Вдруг дверь каюты открылась, и двое пиратов сделали Энни знак следовать за ними.
— Да поможет тебе Бог, — пробормотал ему вслед Гарри.
— И тебе, дружок.
Энни привели в каюту мадам Лай Чойсан. Она ждала его, стоя в приглушенном свете единственной лампы. Сейчас ничего соблазнительного в ее облике не наблюдалось.
— Капитан, — Лай вздохнула, — мы потерпели неудачу. Ты предал меня?
— Я?
— Об этом все спрашивают.
— Потому что я — гуайло? Единственный белый во всей этой затее? Ты что думаешь, я сам себе подписал смертный приговор?
— Думаю, ты мог.

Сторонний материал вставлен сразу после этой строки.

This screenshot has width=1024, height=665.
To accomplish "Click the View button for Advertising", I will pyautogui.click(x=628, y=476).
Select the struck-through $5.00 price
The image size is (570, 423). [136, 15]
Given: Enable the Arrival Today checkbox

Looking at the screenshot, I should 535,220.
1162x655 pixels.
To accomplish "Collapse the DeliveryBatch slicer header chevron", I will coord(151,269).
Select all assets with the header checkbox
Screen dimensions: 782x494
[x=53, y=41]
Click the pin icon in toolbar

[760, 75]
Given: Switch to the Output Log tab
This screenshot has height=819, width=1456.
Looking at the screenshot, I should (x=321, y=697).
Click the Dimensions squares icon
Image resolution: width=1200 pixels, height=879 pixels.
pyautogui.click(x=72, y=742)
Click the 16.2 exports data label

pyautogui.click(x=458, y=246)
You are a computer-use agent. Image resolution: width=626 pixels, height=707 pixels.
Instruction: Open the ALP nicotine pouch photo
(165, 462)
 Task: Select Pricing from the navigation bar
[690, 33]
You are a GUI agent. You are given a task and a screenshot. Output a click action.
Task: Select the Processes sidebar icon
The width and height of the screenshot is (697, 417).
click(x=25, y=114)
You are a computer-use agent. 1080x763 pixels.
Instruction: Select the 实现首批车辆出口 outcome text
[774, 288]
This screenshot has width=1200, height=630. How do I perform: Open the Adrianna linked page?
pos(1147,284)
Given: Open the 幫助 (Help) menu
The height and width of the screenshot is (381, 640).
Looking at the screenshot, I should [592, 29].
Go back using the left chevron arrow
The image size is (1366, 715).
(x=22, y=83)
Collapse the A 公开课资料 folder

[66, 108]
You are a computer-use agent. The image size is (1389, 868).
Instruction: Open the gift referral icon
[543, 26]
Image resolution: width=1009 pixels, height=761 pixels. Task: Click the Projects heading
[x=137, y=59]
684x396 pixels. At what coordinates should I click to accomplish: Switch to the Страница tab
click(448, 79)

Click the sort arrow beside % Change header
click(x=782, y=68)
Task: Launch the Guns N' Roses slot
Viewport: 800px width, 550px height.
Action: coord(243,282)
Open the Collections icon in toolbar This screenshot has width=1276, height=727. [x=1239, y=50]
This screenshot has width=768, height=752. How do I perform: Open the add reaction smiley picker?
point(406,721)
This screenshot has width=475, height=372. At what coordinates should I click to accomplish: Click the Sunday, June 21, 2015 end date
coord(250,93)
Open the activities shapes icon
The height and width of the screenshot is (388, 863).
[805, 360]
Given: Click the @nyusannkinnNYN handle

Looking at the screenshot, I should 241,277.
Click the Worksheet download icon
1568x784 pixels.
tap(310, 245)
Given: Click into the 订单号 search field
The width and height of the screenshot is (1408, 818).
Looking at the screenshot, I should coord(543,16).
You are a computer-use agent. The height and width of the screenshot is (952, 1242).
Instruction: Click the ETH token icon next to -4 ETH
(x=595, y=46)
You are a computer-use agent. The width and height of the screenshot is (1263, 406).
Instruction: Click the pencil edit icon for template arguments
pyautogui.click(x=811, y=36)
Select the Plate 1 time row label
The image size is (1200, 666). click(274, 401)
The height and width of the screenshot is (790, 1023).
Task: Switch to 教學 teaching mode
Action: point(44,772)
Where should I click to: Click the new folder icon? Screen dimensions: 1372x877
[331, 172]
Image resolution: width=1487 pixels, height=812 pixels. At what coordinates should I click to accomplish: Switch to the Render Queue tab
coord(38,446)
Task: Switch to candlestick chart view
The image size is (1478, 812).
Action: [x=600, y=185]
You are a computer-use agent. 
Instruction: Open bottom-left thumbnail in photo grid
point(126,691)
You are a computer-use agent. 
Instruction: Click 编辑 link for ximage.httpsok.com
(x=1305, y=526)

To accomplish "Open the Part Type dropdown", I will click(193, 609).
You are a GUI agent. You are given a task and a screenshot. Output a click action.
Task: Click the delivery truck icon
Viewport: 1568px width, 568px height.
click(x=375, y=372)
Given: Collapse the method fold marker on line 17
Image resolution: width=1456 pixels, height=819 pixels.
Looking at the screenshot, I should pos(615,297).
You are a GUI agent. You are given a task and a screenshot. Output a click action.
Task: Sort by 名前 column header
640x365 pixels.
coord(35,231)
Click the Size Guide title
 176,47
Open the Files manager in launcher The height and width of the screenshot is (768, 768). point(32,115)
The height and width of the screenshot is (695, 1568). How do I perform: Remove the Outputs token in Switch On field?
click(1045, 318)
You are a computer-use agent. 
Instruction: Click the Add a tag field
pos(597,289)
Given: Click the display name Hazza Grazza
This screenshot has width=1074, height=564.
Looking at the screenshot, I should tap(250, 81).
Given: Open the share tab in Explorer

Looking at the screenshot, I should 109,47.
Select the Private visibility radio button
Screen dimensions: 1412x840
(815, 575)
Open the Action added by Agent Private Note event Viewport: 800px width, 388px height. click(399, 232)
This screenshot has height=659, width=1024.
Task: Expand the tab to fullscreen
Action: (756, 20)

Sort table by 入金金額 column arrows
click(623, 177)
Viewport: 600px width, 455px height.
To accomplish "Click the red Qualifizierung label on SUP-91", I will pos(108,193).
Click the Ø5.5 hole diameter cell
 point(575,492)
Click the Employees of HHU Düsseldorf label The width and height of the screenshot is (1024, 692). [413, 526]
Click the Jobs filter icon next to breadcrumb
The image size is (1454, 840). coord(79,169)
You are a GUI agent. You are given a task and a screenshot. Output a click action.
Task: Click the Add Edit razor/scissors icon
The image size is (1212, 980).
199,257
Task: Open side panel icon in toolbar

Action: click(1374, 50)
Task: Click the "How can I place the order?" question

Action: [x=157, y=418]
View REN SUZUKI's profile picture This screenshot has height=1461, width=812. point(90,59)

Ты разговаривал с компанией? Ты предупредил их?
— Если бы я предупредил их, что бы я за это получил? Медаль? Или еще какую-нибудь награду? Или какие-то пять тысяч долларов? Чтобы из-за этих жалких денег твои ребята снесли мне голову? И это вместо того, чтобы получить четверть от четырехсот тысяч? Отказаться от такой суммы? Ведь ты умна! Как же ты могла такое подумать?
Мадам Лай молча смотрела на него, затем отвела взгляд куда-то вдаль, словно пыталась мысленно сравнить этого человека со всеми теми, кого она знала.
— Может быть. Мне казалось, что я вам нравлюсь, капитан.
— Нравитесь?
— Да, вам нравится китайская женщина?
Энни задумался.
— Это слово не совсем здесь подходит, — сказал он.
Этот разговор мог бы стать более теплым и интересным: Энни заметил на столе вино. Но в этот момент в каюту проскользнул мистер Чун с плоским кожаным чемоданчиком в руках. Лицо Чуна было напряженно-сосредоточенное, ибо, несмотря на то что он принес важные вести, он пытался скрыть свои чувства.
— Что? — едва скрывая нетерпение, спросила мадам Лай. — Серебра нет?
— Селебло, думаю, было пликлытие.
— Прикрытие? Но чего?
— Вот этого, — прошептал мистер Чун. И он положил чемоданчик на стол. — Я нашел это под койкой пассажила втолого класса. Я облатил внимание, кожа осень новая. Осень холосий английский кожа. Я думать — почему?
С этими словами мистер Чун открыл чемоданчик и ближе придвинул лампу. Дно чемоданчика было устлано белой ватой. На ней изумительно ровными рядами лежали жемчужины. Вздох облегчения вырвался из стесненной груди мадам Лай. Это были не обычные жемчужины. Белые, дымчатые, кремовые; размером с ноготь, фалангу пальца, шарик рулетки! Прибавляя еще большую ценность этой дивной коллекции, сверху лежали двенадцать крупных зеленовато-черных жемчужин, самых дорогих из всех, что может подарить море.
— Сколько? — спросила мадам Лай, так как знала: Чун уже все подсчитал и, возможно, одну или две спрятал в собственный карман.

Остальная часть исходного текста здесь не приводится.